Eric Kossoff, MD, started off the session “First and Second Seizure…Now What Do I Do?” by saying how important it is as physicians to calm parents down when their child experiences a seizure.

Fears of the first seizure

It is important that parents understand what is happening and what exactly a seizure is and means. There are some who become irrational to the point where they think the child has a brain tumor. Through education, the parents are then able to explain what is happening to the rest of their extended family. Kossoff joked by saying that there are some parents who probably say that the neurologist does not know what is wrong.

Of course the biggest fear to those who are uneducated is if the child will die. It is very difficult for anyone who sees a child experience a seizure especially those that include convulsions; parents get scared. Kossoff said that the best action to take when a child has a seizure is to “back away instead of jumping in to help.” He explained that there are parents who try to do CPR, but it is completely unnecessary.

Anticonvulsants

There are many parents who do not want their children to be put on medication. With the number of side effects, one can understand this concern, especially if they know other who take these types of medications for other neurological or psychological disorders. The parents would rather have the work up done first before making the drastic decision to have their kids on the meds. Kossoff said that most of those treatments are not approved for patients under age 4, but that most kids do great when on anticonvulsants even with all of the side effects.

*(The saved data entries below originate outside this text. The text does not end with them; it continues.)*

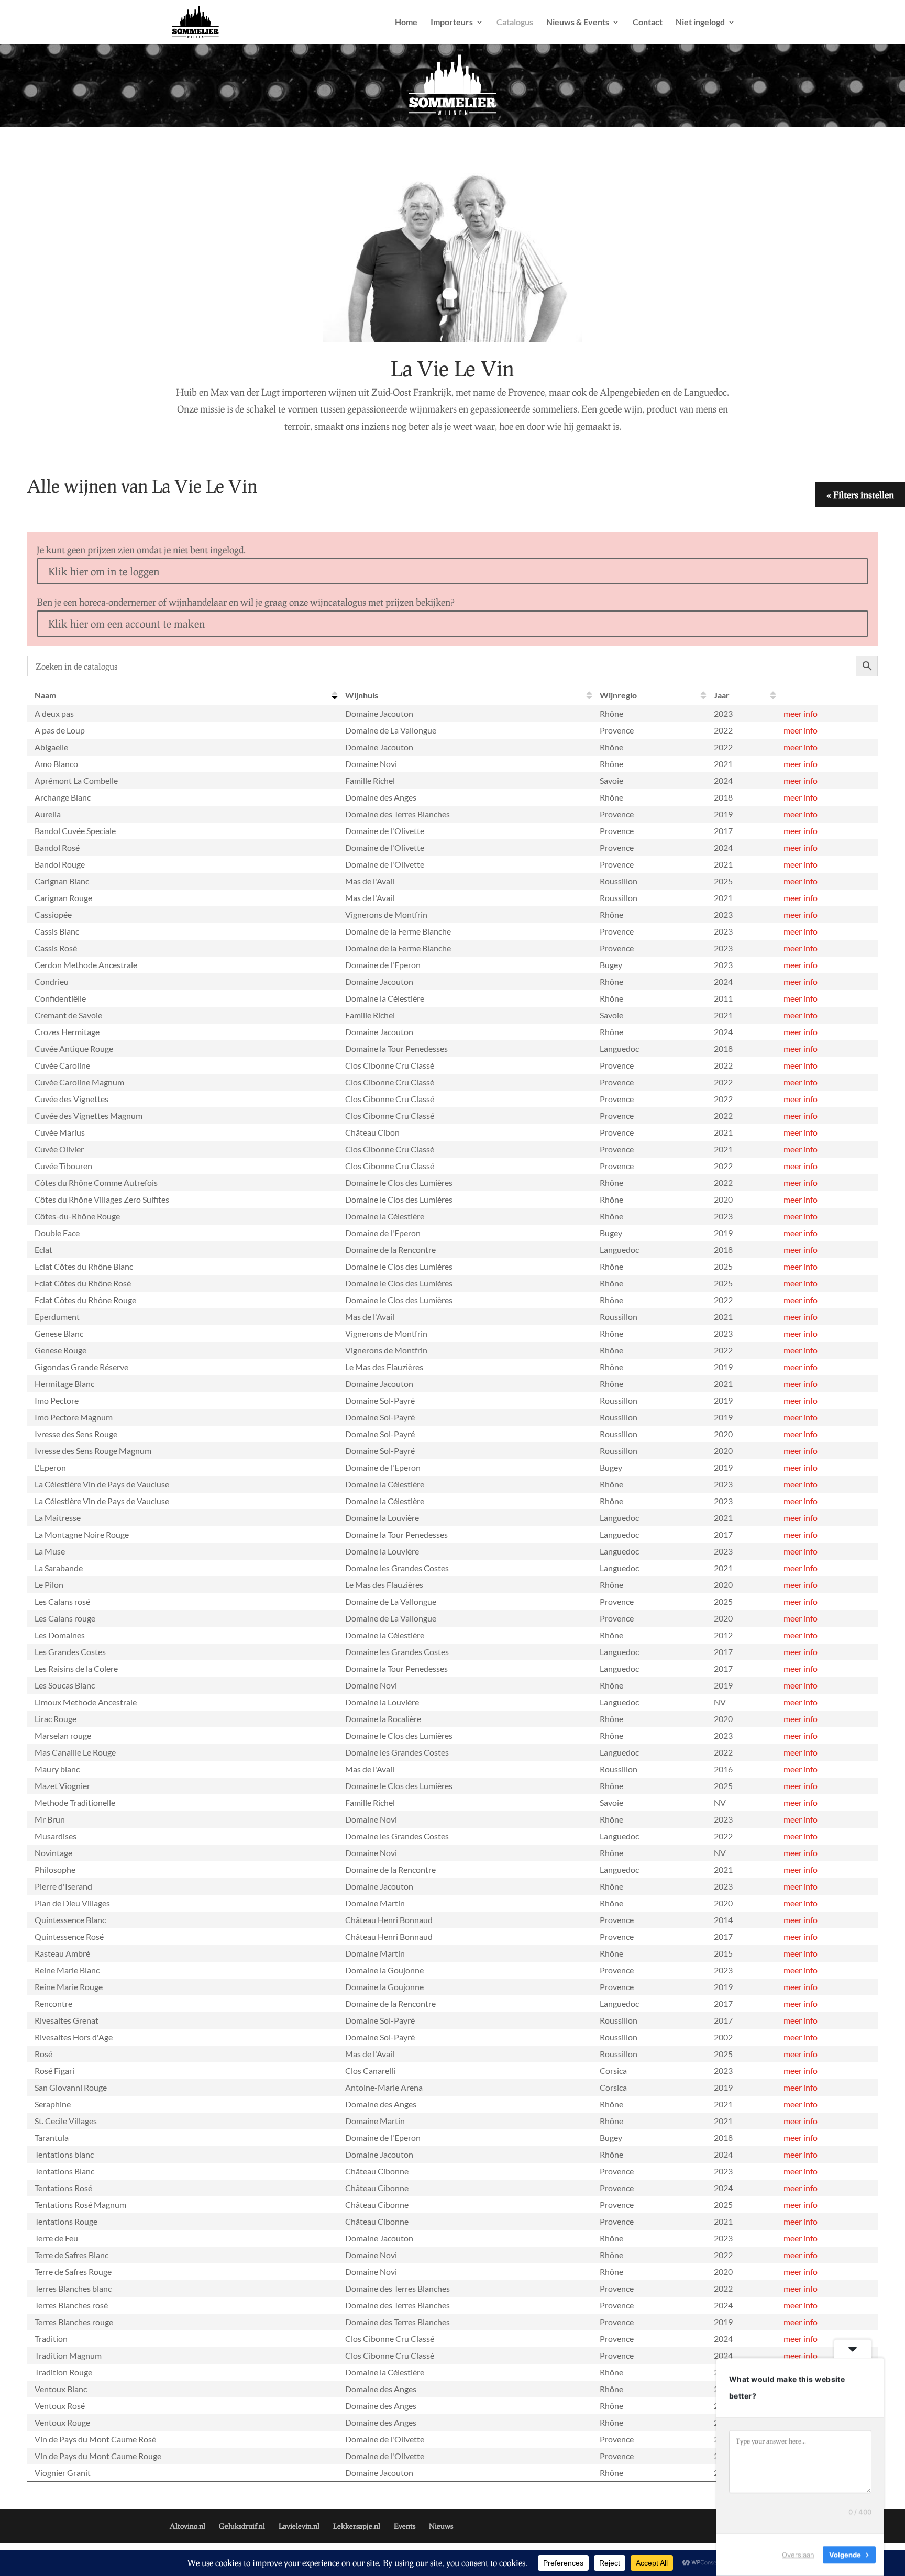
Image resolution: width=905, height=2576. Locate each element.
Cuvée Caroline (62, 1065)
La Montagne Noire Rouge (82, 1534)
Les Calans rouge (65, 1618)
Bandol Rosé (57, 847)
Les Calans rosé (62, 1601)
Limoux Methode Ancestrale (86, 1702)
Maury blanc (57, 1769)
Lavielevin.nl (299, 2526)
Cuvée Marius (60, 1132)
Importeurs (452, 22)
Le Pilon (49, 1585)
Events (404, 2526)
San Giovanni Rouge (71, 2087)
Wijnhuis (361, 695)
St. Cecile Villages (66, 2121)
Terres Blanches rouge (74, 2322)
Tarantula (52, 2137)
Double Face (57, 1233)
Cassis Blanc (57, 931)
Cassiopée (53, 914)
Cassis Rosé (56, 948)
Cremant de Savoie (68, 1015)
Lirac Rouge (55, 1719)
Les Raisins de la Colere (76, 1668)
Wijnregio (618, 695)
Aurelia (48, 814)
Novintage (53, 1853)
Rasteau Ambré (62, 1953)
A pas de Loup (60, 730)
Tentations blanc (64, 2154)
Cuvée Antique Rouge (74, 1048)
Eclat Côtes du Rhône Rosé (83, 1283)
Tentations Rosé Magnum (80, 2204)
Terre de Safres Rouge (73, 2272)
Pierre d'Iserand (63, 1886)
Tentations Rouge (66, 2221)
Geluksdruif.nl (242, 2526)
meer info (800, 713)
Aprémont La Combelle (76, 780)
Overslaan (798, 2554)
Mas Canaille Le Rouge (75, 1752)
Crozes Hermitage (67, 1032)
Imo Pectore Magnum (74, 1417)
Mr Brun (50, 1819)
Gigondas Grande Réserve (81, 1367)
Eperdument (57, 1317)
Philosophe (55, 1869)
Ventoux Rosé (60, 2406)
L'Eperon (50, 1467)
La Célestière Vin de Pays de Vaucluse (102, 1484)
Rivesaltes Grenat (66, 2020)
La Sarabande (59, 1568)
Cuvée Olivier (59, 1149)
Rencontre (53, 2003)
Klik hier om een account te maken (126, 623)
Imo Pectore (57, 1400)
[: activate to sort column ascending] (827, 695)
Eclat (43, 1249)
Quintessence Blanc (70, 1920)
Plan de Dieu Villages (72, 1903)
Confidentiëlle (60, 998)
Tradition (51, 2339)
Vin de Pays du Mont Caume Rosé (95, 2439)
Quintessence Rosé (69, 1936)
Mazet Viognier (62, 1786)
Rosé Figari (54, 2070)
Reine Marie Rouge (69, 1987)
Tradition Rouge (63, 2372)
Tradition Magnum (68, 2355)
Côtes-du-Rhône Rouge (77, 1216)
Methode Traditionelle (75, 1802)
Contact (648, 22)
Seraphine (53, 2104)
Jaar (722, 695)
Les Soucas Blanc (65, 1685)
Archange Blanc (63, 797)
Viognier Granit (63, 2473)
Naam (45, 695)
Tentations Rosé (63, 2188)
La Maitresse (58, 1518)
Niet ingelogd (700, 22)
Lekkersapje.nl (356, 2526)
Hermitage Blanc (64, 1384)
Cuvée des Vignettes (71, 1099)
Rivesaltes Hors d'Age (74, 2037)
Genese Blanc (59, 1333)
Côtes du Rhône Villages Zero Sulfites (102, 1199)
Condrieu (52, 981)
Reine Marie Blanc (67, 1970)
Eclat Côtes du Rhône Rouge (85, 1300)
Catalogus (514, 22)
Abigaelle (51, 747)
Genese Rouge (60, 1350)
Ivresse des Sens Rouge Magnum (93, 1451)
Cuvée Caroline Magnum (79, 1082)
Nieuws (441, 2526)
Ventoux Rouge (62, 2422)
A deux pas (54, 713)
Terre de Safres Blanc (71, 2255)
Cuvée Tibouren (63, 1166)
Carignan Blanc (62, 881)
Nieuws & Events (577, 22)
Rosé (43, 2054)
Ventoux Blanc (61, 2389)
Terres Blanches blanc (73, 2288)
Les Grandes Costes (70, 1652)
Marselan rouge (63, 1735)
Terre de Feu (56, 2238)
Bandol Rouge (60, 864)
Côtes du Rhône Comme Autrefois (96, 1182)
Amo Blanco (56, 764)
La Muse (50, 1551)
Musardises (55, 1836)
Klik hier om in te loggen (103, 571)
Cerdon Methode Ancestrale (86, 965)
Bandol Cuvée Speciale (75, 831)
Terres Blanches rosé (71, 2305)
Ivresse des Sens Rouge (76, 1434)
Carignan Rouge (63, 898)
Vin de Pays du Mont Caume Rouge (98, 2456)
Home (406, 22)
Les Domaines (60, 1635)
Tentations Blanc (64, 2171)
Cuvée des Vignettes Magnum (88, 1115)
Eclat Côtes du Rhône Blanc (84, 1266)
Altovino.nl (187, 2526)
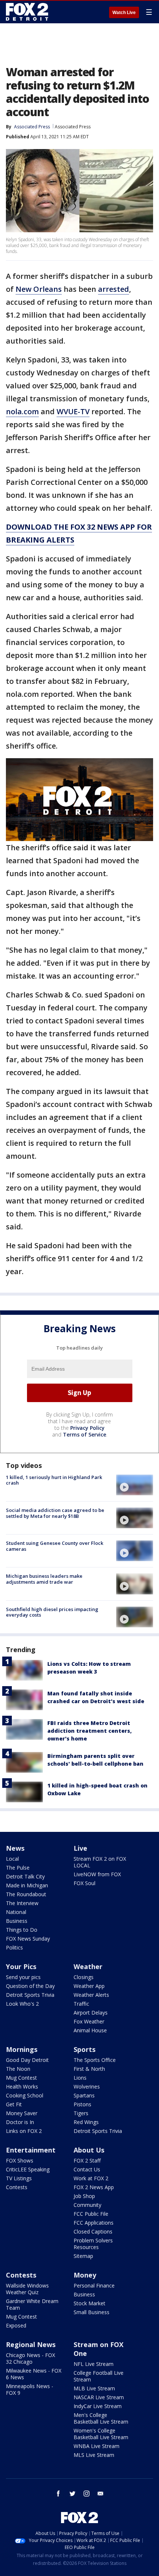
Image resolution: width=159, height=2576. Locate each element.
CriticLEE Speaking (28, 2169)
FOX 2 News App (94, 2187)
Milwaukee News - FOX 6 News (33, 2374)
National (16, 1911)
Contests (16, 2187)
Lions (80, 2077)
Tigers (81, 2113)
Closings (84, 1977)
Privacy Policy (87, 1427)
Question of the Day (30, 1985)
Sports (84, 2049)
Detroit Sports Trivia (30, 1994)
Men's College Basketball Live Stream (101, 2418)
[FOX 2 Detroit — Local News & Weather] (27, 12)
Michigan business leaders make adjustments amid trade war (44, 1579)
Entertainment (30, 2149)
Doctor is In (20, 2122)
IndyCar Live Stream (98, 2406)
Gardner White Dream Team (32, 2304)
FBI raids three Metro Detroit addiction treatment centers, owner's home (89, 1730)
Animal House (90, 2030)
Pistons (82, 2104)
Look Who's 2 (22, 2003)
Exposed (16, 2325)
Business (16, 1920)
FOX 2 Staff (87, 2160)
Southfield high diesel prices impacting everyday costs (52, 1612)
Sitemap (83, 2255)
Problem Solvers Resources (93, 2244)
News (15, 1848)
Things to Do (21, 1929)
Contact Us (87, 2169)
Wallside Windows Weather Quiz (27, 2289)
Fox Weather (89, 2021)
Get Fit (14, 2104)
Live (80, 1848)
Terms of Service (84, 1434)
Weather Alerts (91, 1994)
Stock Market (89, 2303)
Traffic (81, 2003)
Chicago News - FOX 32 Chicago (30, 2358)
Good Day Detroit (27, 2059)
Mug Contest (21, 2077)
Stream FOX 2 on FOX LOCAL (100, 1862)
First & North (89, 2068)
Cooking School (24, 2095)
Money (85, 2275)
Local (12, 1858)
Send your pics (23, 1977)
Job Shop (84, 2195)
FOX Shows (19, 2160)
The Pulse (18, 1867)
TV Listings (19, 2178)
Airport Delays (91, 2012)
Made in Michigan (27, 1885)
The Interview (22, 1903)
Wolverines (87, 2086)
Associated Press (73, 127)
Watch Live (124, 12)
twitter (72, 2493)
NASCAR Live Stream (99, 2397)
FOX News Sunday (28, 1938)
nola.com (22, 411)
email (100, 2493)
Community (87, 2204)
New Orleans (39, 289)
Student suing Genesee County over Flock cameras (54, 1546)
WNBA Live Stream (96, 2446)
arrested (113, 289)
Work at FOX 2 (91, 2178)
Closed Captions (93, 2231)
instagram (86, 2493)
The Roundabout (26, 1894)
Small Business (91, 2312)
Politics (14, 1947)
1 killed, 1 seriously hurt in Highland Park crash (54, 1480)
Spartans (84, 2095)
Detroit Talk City (25, 1876)
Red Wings (86, 2122)
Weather (88, 1966)
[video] (134, 1485)
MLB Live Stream (94, 2388)
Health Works (22, 2086)
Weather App (89, 1985)
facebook (58, 2493)
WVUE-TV (73, 411)
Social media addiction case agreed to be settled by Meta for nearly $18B (55, 1513)
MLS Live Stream (94, 2454)
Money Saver (21, 2113)
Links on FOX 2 (24, 2130)
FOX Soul (84, 1883)
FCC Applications (94, 2222)
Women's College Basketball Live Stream (101, 2434)
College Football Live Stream (99, 2376)
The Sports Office (95, 2059)
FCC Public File (91, 2213)
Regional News (30, 2344)
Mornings (21, 2049)
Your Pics (21, 1966)
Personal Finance (94, 2285)
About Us (89, 2149)
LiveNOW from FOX (97, 1874)
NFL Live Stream (94, 2363)
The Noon (18, 2068)
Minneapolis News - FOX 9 (29, 2389)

Additionally, the Internet plays bad cop when it comes to parents becoming agitated about anticonvulsant drugs. They will read blogs where parents write about how a drug did not do anything for their children and that they should pursue legal action against the neurologists and drug companies based on the various side effects. “One of the things we as neurologists need to be wary of is the Internet,” said Kossoff. “The Internet is your friend, but the Internet can also be your enemy.”

When parents go online, they can be misinformed about what epilepsy is. Kossoff said that he generally provides a list of Internet-based resources that provide the best information about epilepsy to the parents; Epilepsy.com and Epilepsy Foundation, both which include the core information about this disorder.